Sudden query timeout

A colleague reported a query timeout. I was able to reproduce the problem but that query has been rock solid for months. I ran the query in SQL Server Management Studio with no trouble.

I was poking around when the query ran again (on a refresh timer) and that time it returned data. I was thinking "Retool weather" and asked my colleague to check again. He reported it still fails.

I want back to my IDE and it failed again for me as well. It's not a heavy query; in SQL Server Management Studio it returns 104 rows in 2 seconds. The Retool error is

* statusCode:408
* error:"Request Time-out"
* message:"Query timed out after 120000ms"
* data:null

The underlying resource is an SQL query to an Azure database. I just ran it again and it succeeded this time:

select_portfolio ran successfully (104.969s)

While it was running (and I assumed it might timeout) I tested a "simpler" query against the same table: SELECT * FROM dbo.[skill-editor-portfolios]. Running inside Retool that returned quickly. The more complex query, which involves a join with another table, is the one which is timing out. However, as noted, it runs in 2 seconds in a local copy of SQL Server Management Studio. So I doubt the underlying cause is really time/complexity.

I just ran it again "successfully" but it took 102 seconds. Is Retool having any known issues right now?

Still exhibiting the same problems this morning. Here is some interesting data:

select_portfolio is the query in question. It's taking over 100 seconds per execution; occasionally over 120 in which case it times out. But notice that it returns a small amount of data.

Meanwhile my test query80 returns more data but isn't close to a timeout.

Neither query takes long running inside Server Management Studio. As a test I changed the only parameter to the query (a tenant ID) which causes it to return a different set of data. I switched to a tenant which returns 1,329 records instead of 104 records. In Server Management Studio it took 6 seconds, in Retool I got the error "Query timed out after 120000ms".

I duplicated the query in question and the duplicate exhibits the same behavior. The difference is that select_portfolio output is displayed in a table component and select_portfolio2 is not used by any component. I was thinking that the loading of the data into a destination component might be a factor but select_portfolio2 performed identically to select_portfolio.

I think I have found the problem. The query in question had begun with:

SELECT TOP (100) PERCENT 
        foo, bar, gag....

Removing the TOP (100) PERCENT has returned the query to normal performance.

Now of course the clause should be a no-op. And indeed, when Server Management Studio talks directly to SQL Server it seems to have no effect. The figure below shows the actual execution plans for both flavors:

So my best theory is that sometime yesterday Retool made a change to the pipeline between a Retool SQL query and the remote SQL server. Perhaps there is some ORMish library in that path which can refactor a query in some way that disturbs performance?

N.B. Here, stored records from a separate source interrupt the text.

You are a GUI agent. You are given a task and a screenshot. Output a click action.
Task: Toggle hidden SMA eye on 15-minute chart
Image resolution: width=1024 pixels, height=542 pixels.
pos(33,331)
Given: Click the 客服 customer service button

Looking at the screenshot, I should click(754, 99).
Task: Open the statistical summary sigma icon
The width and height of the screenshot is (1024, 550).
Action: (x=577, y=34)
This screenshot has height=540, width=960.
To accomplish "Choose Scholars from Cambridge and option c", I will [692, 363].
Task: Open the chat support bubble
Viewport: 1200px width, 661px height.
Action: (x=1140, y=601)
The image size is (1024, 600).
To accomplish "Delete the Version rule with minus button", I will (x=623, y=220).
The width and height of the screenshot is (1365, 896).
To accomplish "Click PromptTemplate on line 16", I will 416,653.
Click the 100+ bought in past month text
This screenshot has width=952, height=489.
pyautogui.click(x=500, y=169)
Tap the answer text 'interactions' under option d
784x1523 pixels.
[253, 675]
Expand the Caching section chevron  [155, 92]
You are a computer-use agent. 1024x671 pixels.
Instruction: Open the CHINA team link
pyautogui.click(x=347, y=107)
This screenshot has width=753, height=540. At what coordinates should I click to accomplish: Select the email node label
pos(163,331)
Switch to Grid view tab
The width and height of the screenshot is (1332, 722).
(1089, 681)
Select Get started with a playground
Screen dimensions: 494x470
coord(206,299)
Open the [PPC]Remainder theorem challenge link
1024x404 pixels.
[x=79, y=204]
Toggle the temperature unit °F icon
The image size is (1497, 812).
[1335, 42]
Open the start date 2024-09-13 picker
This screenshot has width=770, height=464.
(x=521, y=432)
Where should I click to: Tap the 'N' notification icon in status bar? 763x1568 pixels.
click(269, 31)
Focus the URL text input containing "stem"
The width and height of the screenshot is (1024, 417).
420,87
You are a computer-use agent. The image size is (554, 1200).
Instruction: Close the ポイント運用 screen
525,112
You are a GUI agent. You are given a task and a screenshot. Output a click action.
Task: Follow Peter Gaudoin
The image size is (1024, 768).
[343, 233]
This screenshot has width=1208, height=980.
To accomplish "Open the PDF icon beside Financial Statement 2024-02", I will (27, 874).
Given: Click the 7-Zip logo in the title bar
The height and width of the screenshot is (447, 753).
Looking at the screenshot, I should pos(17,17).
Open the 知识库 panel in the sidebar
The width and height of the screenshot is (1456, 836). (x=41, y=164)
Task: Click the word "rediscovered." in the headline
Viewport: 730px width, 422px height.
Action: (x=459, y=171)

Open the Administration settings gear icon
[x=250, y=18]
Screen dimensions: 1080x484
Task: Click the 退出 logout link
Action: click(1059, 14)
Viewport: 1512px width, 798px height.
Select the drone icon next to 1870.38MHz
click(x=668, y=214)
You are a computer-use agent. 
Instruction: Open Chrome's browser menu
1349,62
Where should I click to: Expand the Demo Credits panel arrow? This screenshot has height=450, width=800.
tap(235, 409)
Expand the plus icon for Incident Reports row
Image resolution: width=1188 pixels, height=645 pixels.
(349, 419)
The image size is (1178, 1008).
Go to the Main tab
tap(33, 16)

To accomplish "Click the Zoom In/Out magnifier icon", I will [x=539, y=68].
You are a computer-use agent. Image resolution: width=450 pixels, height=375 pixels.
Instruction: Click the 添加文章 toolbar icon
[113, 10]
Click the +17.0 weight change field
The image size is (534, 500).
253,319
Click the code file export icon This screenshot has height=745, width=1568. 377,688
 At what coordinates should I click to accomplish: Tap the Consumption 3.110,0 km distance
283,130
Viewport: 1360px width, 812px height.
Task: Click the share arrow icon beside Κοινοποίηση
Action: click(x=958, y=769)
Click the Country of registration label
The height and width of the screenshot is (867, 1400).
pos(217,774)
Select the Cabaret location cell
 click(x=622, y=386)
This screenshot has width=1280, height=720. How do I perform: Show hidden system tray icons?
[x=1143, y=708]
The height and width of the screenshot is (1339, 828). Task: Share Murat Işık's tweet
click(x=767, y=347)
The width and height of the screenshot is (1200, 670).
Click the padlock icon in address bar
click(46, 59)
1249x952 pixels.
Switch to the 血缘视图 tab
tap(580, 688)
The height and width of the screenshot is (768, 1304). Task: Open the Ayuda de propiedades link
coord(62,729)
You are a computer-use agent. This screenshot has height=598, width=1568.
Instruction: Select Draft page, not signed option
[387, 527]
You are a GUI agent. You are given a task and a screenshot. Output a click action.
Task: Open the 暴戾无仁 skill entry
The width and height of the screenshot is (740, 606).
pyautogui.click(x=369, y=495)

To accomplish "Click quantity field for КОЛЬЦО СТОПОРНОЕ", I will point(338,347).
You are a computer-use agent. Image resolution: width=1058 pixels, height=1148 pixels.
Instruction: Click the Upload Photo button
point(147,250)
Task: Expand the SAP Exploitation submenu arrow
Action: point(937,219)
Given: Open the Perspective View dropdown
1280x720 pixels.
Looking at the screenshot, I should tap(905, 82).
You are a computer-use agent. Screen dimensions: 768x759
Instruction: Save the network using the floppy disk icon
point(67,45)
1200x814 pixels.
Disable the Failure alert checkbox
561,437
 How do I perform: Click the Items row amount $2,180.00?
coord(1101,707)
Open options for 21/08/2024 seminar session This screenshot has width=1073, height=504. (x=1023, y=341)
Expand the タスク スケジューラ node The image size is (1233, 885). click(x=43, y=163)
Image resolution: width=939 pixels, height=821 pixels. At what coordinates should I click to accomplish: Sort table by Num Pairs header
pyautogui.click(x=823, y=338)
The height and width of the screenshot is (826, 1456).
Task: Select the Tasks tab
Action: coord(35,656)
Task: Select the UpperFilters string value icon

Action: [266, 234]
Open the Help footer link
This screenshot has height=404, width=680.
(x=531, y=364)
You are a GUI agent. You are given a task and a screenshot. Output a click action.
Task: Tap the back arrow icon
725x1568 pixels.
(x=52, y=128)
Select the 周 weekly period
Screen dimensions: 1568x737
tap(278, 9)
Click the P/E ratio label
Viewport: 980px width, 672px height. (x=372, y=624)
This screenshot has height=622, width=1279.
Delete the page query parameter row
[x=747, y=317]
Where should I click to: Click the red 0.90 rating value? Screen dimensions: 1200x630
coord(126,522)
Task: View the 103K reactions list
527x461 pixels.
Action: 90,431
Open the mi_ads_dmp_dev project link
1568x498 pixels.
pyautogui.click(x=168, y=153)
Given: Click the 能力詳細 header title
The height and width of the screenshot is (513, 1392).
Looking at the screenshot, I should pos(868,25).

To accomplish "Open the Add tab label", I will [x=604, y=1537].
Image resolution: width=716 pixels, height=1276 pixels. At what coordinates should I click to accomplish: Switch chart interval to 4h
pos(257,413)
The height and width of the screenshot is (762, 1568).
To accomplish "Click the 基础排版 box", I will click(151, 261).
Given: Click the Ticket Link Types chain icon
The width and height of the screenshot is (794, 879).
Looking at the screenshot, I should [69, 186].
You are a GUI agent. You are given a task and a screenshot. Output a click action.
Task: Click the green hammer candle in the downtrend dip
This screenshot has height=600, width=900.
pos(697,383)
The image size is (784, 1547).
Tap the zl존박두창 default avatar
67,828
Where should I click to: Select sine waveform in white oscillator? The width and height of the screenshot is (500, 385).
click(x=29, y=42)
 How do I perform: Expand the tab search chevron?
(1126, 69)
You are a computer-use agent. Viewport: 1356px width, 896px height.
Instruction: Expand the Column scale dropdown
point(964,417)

If Retool wants to investigate this I will supply the actual query. If the Retool ORM rewrites the query in different ways depending on the presence or absence of a TOP (100) PERCENT clause it would be interesting to see what it is doing exactly.

Note that when the TOP (100) PERCENT is present, the results do sometimes complete in < 120 seconds and in those cases the results ARE correct. The only reproducible behavior difference seems to be a drastic change in performance.

I have investigated this at the Azure SQL database end. The Query Performance Insight tool allowed me to isolate the queries in question. I can see the long durations for the TOP (100) PERCENT versions and the short durations for those where that is omitted. I can also see some test queries where I ran the TOP (100) PERCENT version in Server Management Studio and those ran fast. Only the ones from Retool are slow but the query text I see in the Query Performance Insight tool is the same so there is no rewriting of the query being done by Retool that is causing anything to be slow. And it is difficult to imagine that the presence of specific SQL syntax would affect much of anything in the plumbing. Of course Retool is using some sort of library to connect to the SQL Server and Server Management Studio is no doubt using something different.

Another question would be what is the Query Performance Insight tool actually measuring as the start and end time? If the real run times for both query versions were the same, and the underlying data payload was the same, but Query Performance Insight logged a query as being "finished" when the rows are delivered back to the client endpoint...that could explain different numbers.

Hey @Roland_Alden, thanks for the detailed write up on this issue. We've submitted a report to the engineering team responsible for resource connections so they can investigate. We'll update you here as we find any new information to share.

This is happening again. Or I just happen to need to access a large dataset at the moment.

TOP 100 is not the issue.

The query returns in 4 seconds using Server Management Studio.

The query times out after 120 seconds in Retool and I see I can no longer change that to 240 seconds. :roll_eyes:

However I noticed that I was hitting 100% DTU (Azure) for the entire duration of the query. I doubled my spending and Retool query times went back to ~3 seconds.

There are definitely times where I have been hitting 100% but they are rare so now I'm paying more for headroom I don't need 99% of the time. But....at least it works.

I notice this:

Meaning Retool does have some "Azure specific" code in this path. If Retool could (dynamically) detect DTU utilization during a query and "relax" the timeout metric as it approaches 100% that would be "nice".